* [Task statement]:
Return every line of the data below as a JSON list of strings, one string per line, with blank lines omitted.

----- Material provided -----

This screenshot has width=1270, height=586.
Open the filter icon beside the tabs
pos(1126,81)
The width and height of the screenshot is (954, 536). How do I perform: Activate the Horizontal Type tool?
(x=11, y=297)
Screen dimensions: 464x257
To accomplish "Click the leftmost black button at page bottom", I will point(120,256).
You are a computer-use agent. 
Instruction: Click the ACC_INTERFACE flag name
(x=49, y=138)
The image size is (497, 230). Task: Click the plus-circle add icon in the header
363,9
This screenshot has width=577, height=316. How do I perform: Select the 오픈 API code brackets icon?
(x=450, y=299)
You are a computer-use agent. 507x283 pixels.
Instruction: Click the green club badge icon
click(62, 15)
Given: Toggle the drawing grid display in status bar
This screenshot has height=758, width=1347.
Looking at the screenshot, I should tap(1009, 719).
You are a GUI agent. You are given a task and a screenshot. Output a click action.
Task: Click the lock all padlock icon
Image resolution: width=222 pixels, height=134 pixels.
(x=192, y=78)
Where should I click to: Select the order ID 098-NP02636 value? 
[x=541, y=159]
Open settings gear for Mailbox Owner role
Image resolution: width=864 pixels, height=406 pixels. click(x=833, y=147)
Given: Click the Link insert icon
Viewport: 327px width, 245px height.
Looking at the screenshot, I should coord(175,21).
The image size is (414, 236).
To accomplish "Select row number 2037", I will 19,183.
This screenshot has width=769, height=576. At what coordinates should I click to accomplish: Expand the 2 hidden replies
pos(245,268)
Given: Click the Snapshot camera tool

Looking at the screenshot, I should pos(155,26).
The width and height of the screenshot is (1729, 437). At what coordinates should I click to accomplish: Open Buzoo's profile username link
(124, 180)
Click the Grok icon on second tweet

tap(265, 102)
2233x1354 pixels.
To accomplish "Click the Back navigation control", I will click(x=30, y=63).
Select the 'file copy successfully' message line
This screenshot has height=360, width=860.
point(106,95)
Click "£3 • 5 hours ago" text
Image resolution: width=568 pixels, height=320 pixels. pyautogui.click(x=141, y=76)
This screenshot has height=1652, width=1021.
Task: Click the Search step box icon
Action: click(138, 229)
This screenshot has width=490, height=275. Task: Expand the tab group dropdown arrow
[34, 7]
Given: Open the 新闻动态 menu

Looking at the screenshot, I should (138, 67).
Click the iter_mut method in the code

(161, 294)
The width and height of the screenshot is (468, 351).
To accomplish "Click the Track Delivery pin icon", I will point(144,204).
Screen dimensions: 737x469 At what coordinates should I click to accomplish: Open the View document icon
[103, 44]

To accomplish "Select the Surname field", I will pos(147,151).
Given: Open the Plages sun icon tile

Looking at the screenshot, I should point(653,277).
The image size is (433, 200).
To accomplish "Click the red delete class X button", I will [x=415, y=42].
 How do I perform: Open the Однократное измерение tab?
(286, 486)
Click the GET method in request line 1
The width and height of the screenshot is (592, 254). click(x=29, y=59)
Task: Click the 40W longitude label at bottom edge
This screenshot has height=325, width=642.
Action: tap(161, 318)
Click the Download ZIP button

-----

* [Full solution]:
[
  "This screenshot has width=1270, height=586.",
  "Open the filter icon beside the tabs",
  "pos(1126,81)",
  "The width and height of the screenshot is (954, 536). How do I perform: Activate the Horizontal Type tool?",
  "(x=11, y=297)",
  "Screen dimensions: 464x257",
  "To accomplish \"Click the leftmost black button at page bottom\", I will point(120,256).",
  "You are a computer-use agent. ",
  "Instruction: Click the ACC_INTERFACE flag name",
  "(x=49, y=138)",
  "The image size is (497, 230). Task: Click the plus-circle add icon in the header",
  "363,9",
  "This screenshot has width=577, height=316. How do I perform: Select the 오픈 API code brackets icon?",
  "(x=450, y=299)",
  "You are a computer-use agent. 507x283 pixels.",
  "Instruction: Click the green club badge icon",
  "click(62, 15)",
  "Given: Toggle the drawing grid display in status bar",
  "This screenshot has height=758, width=1347.",
  "Looking at the screenshot, I should tap(1009, 719).",
  "You are a GUI agent. You are given a task and a screenshot. Output a click action.",
  "Task: Click the lock all padlock icon",
  "Image resolution: width=222 pixels, height=134 pixels.",
  "(x=192, y=78)",
  "Where should I click to: Select the order ID 098-NP02636 value? ",
  "[x=541, y=159]",
  "Open settings gear for Mailbox Owner role",
  "Image resolution: width=864 pixels, height=406 pixels. click(x=833, y=147)",
  "Given: Click the Link insert icon",
  "Viewport: 327px width, 245px height.",
  "Looking at the screenshot, I should coord(175,21).",
  "The image size is (414, 236).",
  "To accomplish \"Select row number 2037\", I will 19,183.",
  "This screenshot has width=769, height=576. At what coordinates should I click to accomplish: Expand the 2 hidden replies",
  "pos(245,268)",
  "Given: Click the Snapshot camera tool",
  "Looking at the screenshot, I should pos(155,26).",
  "The width and height of the screenshot is (1729, 437). At what coordinates should I click to accomplish: Open Buzoo's profile username link",
  "(124, 180)",
  "Click the Grok icon on second tweet",
  "tap(265, 102)",
  "2233x1354 pixels.",
  "To accomplish \"Click the Back navigation control\", I will click(x=30, y=63).",
  "Select the 'file copy successfully' message line",
  "This screenshot has height=360, width=860.",
  "point(106,95)",
  "Click \"£3 • 5 hours ago\" text",
  "Image resolution: width=568 pixels, height=320 pixels. pyautogui.click(x=141, y=76)",
  "This screenshot has height=1652, width=1021.",
  "Task: Click the Search step box icon",
  "Action: click(138, 229)",
  "This screenshot has width=490, height=275. Task: Expand the tab group dropdown arrow",
  "[34, 7]",
  "Given: Open the 新闻动态 menu",
  "Looking at the screenshot, I should (138, 67).",
  "Click the iter_mut method in the code",
  "(161, 294)",
  "The width and height of the screenshot is (468, 351).",
  "To accomplish \"Click the Track Delivery pin icon\", I will point(144,204).",
  "Screen dimensions: 737x469 At what coordinates should I click to accomplish: Open the View document icon",
  "[103, 44]",
  "To accomplish \"Select the Surname field\", I will pos(147,151).",
  "Given: Open the Plages sun icon tile",
  "Looking at the screenshot, I should point(653,277).",
  "The image size is (433, 200).",
  "To accomplish \"Click the red delete class X button\", I will [x=415, y=42].",
  " How do I perform: Open the Однократное измерение tab?",
  "(286, 486)",
  "Click the GET method in request line 1",
  "The width and height of the screenshot is (592, 254). click(x=29, y=59)",
  "Task: Click the 40W longitude label at bottom edge",
  "This screenshot has height=325, width=642.",
  "Action: tap(161, 318)",
  "Click the Download ZIP button"
]